■ EXERCISE DETAILS: Show every line below where "computer" appears.

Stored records
--- START ---

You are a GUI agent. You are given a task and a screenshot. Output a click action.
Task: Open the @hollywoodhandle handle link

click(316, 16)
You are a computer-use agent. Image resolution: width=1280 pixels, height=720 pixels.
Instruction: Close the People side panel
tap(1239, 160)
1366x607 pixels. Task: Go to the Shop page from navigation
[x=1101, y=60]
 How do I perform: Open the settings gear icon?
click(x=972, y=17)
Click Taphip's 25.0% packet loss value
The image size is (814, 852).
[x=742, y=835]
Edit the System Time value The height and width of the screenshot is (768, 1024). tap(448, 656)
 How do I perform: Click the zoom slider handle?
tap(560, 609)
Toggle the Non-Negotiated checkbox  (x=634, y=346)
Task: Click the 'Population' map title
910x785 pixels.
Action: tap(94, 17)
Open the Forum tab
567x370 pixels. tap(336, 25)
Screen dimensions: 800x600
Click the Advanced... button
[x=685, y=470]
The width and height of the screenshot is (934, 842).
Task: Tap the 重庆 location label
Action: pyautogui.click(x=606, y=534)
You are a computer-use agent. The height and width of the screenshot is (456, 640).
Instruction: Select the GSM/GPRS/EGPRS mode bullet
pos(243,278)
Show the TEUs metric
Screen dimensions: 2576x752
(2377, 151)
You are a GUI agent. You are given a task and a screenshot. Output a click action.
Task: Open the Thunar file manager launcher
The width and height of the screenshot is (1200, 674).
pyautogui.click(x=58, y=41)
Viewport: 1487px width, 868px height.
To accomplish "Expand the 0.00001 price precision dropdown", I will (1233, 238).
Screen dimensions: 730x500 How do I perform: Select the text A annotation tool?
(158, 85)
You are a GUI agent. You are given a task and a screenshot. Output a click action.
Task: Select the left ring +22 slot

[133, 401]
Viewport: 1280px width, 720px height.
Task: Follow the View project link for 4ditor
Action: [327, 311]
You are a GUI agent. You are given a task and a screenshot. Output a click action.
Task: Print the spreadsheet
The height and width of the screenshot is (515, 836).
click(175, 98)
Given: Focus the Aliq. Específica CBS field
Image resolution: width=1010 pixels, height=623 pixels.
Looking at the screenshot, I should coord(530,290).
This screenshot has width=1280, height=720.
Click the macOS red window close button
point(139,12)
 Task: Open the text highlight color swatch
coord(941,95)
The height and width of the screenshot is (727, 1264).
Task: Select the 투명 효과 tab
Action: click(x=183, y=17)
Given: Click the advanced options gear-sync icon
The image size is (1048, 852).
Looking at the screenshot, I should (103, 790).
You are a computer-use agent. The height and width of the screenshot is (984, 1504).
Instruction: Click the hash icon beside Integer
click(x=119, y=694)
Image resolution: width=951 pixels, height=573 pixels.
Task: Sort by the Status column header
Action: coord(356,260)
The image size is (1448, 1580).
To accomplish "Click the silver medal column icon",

--- END ---

■ TASK RESULT:
You are a computer-use agent. Image resolution: width=1280 pixels, height=720 pixels.
You are a computer-use agent. The height and width of the screenshot is (456, 640).
You are a computer-use agent. The height and width of the screenshot is (984, 1504).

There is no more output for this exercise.